Thomas, a math teacher, said the school board was still unsure whether it should make all the pink slips binding.
"They don’t know what they want to do,” she said. “One board member said, ‘We’re insolvent.’ The other board member said, ‘No, we’re not insolvent.’ The board doesn’t even know its own finances. So why do they feel the need to issue more than 1,650 pink slips?
“This is a moment where our voice can make a big, big difference,” Thomas said. “Speak out. … This is where the decisions are made. Laying off one out of every five members of your faculty is not the way to go.”
Prior to the rally, students brandished signs opposing the cuts, chanting, “Education Matters: Save Our Teachers.”
“We love our teachers here at La Jolla High School. I can’t imagine going to school and being in classrooms with so many kids,” Student Body President Erik Vanstrom said. “It’s already hard as it is. We want to support you guys.”
Mayoral candidate Bob Filner and Congressional Candidate Scott Peters also were in attendance, lending their voices to the cause.
“A state which cannot fund its future, we’ve gotta change — it’s not acceptable,” Filner said.
Peters added, “It’s not just your future; it’s our future as a country. If we don’t educate everyone, and give you all a chance to get educated, we don’t compete in the world economy.”
Thomas, who attended the May 15 San Diego Unified School Board meeting, said the pink slip decision was pushed back because an administrative law judge's findings were not ready.

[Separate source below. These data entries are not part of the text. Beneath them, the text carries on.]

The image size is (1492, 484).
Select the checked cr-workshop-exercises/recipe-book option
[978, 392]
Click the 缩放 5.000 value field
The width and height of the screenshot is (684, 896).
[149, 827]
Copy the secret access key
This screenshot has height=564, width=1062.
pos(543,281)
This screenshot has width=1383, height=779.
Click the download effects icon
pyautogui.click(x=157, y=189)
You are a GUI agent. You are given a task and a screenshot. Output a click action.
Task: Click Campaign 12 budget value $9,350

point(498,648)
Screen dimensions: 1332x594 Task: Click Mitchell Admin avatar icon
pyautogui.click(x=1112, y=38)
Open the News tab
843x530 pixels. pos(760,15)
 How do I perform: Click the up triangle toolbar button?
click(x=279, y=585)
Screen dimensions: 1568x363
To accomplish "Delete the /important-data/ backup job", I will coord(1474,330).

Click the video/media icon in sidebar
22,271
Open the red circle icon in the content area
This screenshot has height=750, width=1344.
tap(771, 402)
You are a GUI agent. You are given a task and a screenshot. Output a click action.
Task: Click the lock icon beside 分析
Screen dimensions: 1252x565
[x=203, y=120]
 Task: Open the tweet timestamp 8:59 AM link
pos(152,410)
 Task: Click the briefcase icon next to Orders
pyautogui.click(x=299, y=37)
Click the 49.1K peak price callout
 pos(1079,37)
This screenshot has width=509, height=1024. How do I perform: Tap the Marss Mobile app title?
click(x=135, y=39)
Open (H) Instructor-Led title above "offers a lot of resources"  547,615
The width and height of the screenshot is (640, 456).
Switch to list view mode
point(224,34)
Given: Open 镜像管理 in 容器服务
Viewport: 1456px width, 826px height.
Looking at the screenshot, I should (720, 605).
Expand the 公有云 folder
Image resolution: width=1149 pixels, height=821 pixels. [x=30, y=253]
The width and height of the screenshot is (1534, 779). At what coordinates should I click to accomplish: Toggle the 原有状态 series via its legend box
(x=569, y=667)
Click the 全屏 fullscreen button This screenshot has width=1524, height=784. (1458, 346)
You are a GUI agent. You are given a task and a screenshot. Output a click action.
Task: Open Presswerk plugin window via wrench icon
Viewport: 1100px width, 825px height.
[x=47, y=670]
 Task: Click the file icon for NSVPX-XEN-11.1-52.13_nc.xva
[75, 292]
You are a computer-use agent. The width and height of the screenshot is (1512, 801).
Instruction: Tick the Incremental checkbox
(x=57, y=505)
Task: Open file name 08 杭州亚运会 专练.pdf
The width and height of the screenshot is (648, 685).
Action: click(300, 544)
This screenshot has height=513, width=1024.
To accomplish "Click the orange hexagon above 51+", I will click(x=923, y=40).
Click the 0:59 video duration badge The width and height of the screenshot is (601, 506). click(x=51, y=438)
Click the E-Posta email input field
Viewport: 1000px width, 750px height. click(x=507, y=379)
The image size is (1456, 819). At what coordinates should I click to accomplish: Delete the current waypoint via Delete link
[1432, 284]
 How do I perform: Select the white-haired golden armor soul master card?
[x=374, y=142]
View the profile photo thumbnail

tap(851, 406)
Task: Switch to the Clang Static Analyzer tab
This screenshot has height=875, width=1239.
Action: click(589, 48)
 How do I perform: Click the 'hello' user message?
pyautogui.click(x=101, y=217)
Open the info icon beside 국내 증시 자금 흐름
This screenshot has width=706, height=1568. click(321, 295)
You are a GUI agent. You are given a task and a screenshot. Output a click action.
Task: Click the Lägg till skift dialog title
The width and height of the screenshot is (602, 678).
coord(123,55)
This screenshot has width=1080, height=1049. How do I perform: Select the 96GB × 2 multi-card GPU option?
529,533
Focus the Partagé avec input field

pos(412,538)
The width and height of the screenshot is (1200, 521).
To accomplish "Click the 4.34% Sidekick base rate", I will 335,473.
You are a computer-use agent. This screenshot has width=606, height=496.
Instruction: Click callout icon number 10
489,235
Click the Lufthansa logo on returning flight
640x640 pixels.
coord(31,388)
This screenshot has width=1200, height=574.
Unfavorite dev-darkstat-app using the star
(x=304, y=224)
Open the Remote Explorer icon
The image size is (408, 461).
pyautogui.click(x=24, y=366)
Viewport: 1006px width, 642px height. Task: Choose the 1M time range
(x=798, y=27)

"The law on how teachers are laid off is very complex," she said. "If the district has made some mistakes in the pink slips they issue, a teacher has a right to a hearing to find out if the district has done everything it must do according to the law. Most times at these hearings they find that some (procedural or administrative) mistakes are made ... and the board retracts that pink slip — (for example), if they have the the wrong date of hire or the wrong information about someone's credential.”
Thomas said the school board could decide to rescind more pink slips after the May 22 decision.
"We know the board can decide to do the right thing, that they don’t need to issue all these pink slips," Thomas said. "We remain hopeful that over the summer they’ll change their mind."
The school board meeting will be at 5 p.m. May 22 at 4100 Normal St. in San Diego.